Bajo las lilas
Bajo las lilas Ben buscó el balde y corrió decidido a ser útil: y mientras aguardaba que el balde se llenara miró a su alrededor y se sintió complacido por todo lo que viera: la pequeña casita rojiza con un penacho de humo que salía por la chimenea, las dos hermanitas sentadas al sol, las verdes colinas, por aquí y por allá, campos recién sembrados, un arroyuelo que atravesaba saltando la huerta, pájaros que cantaban en la avenida de los olmos y toda la tierra cubierta de ese hermoso color verde que sólo se ve a principios del verano.
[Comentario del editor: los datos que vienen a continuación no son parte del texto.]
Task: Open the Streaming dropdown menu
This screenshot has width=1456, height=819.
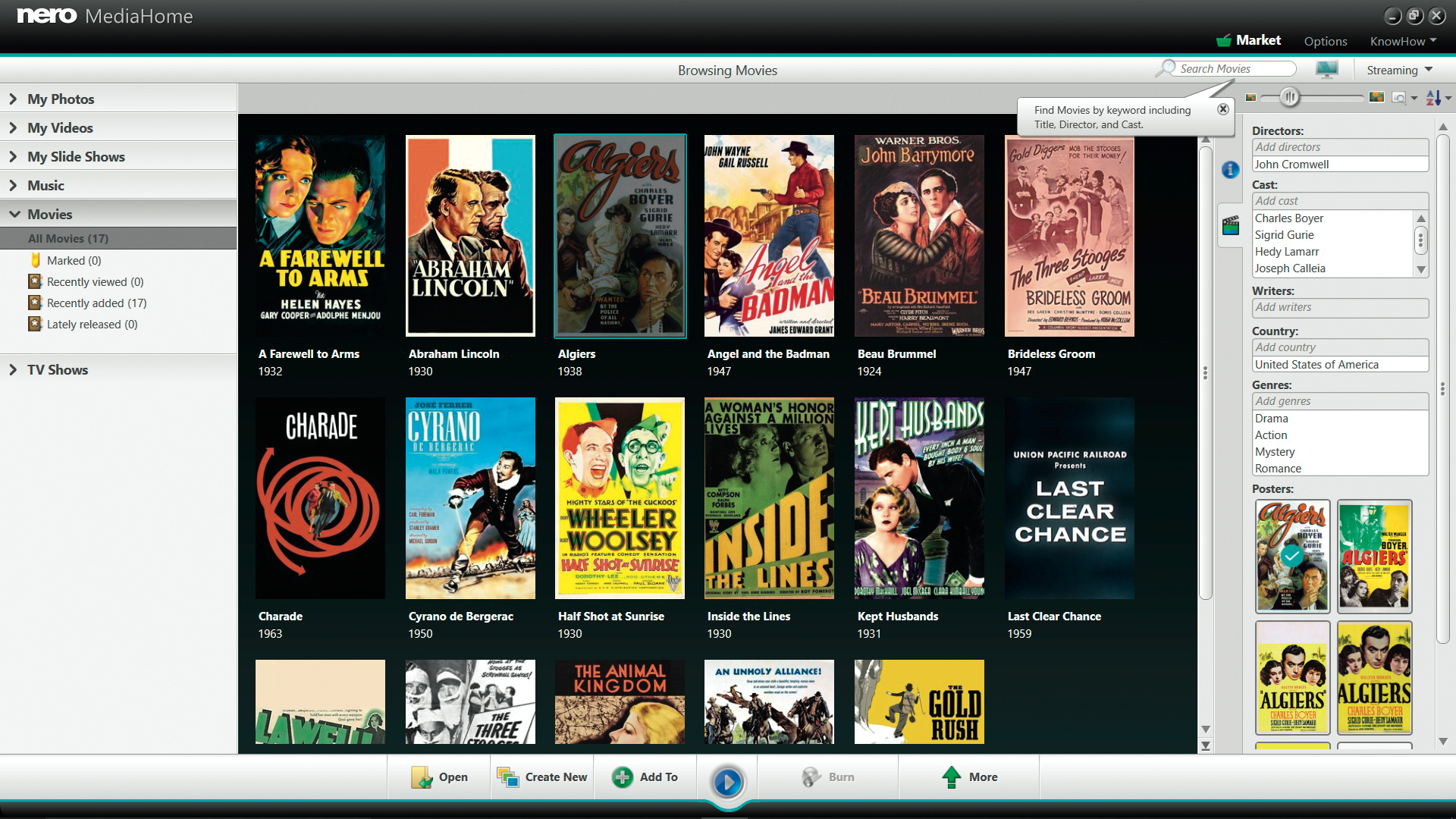Action: (1399, 70)
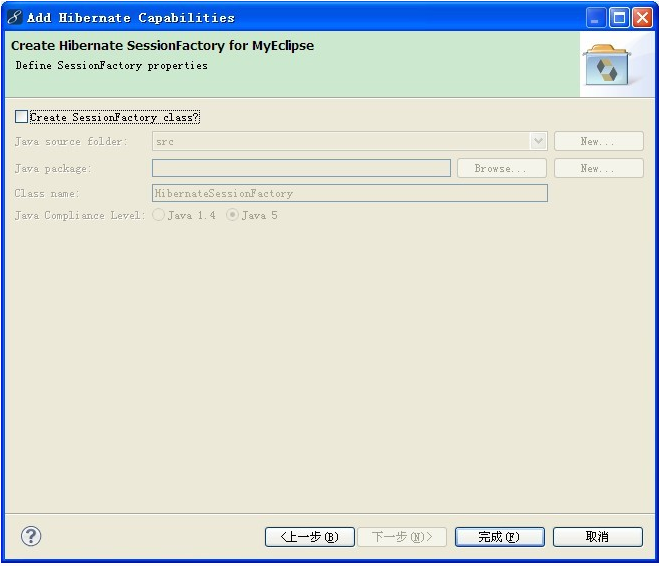Close the dialog with the red X
The width and height of the screenshot is (659, 566).
(643, 18)
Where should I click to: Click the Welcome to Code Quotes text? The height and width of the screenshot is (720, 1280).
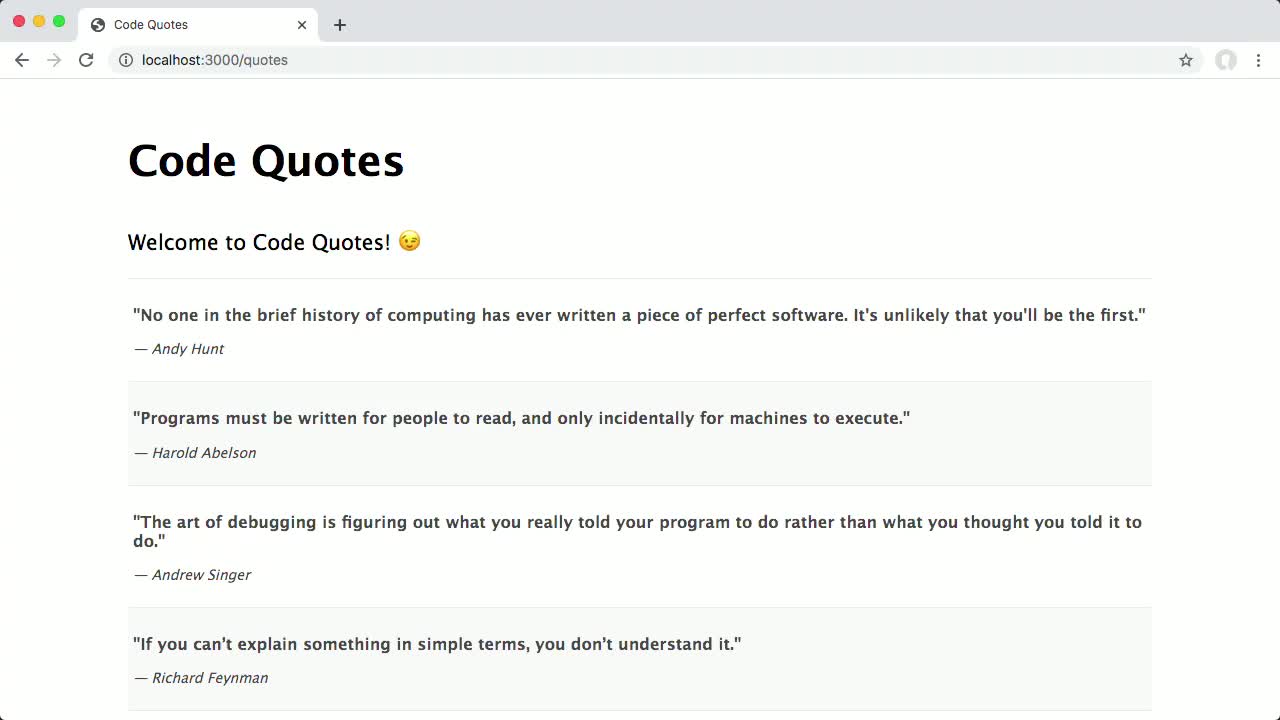259,242
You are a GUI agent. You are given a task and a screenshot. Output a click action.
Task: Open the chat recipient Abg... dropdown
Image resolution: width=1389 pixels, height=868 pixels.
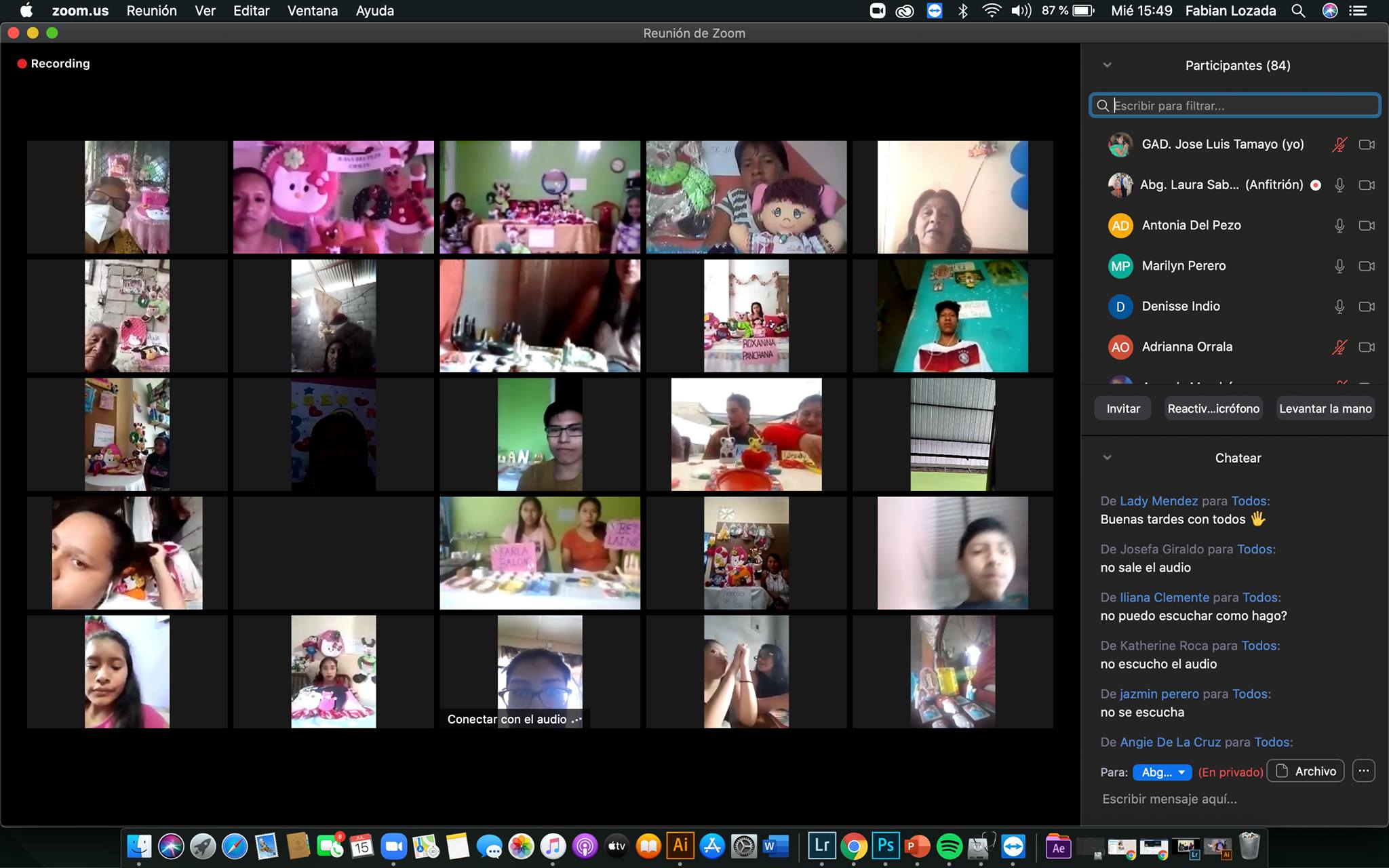1162,772
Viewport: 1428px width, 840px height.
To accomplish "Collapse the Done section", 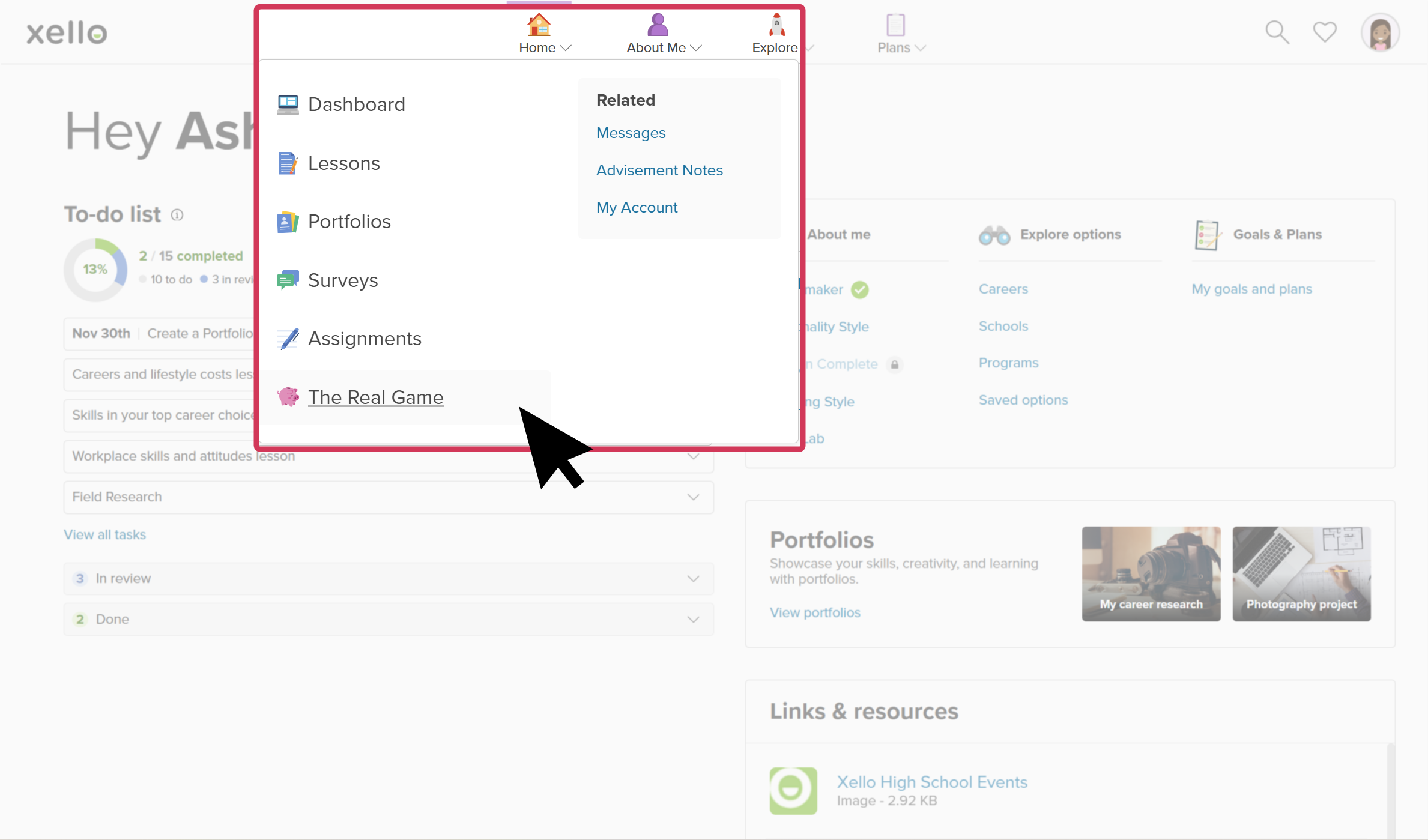I will (694, 619).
—¿No te parece esto muy bonito? —preguntó Bab cuando la mirada del niño, después de su prolongado recorrido en que pareció querer abarcarlo todo se detuvo sobre ella.
—¡Jamás he visto sitio más hermoso! Sólo se necesitaría un caballo que anduviera dando vueltas por aquí para que el cuadro fuese completo —contestó Ben al mismo tiempo que tiraba de la larga soga que subía el balde lleno de agua.
—El juez tiene tres, pero los cuida tanto que ni siquiera nos deja acercarnos a ellos y arrancarles tres pelos de la cola para hacer anillos —se quejó Betty cerrando su libro de aritmética.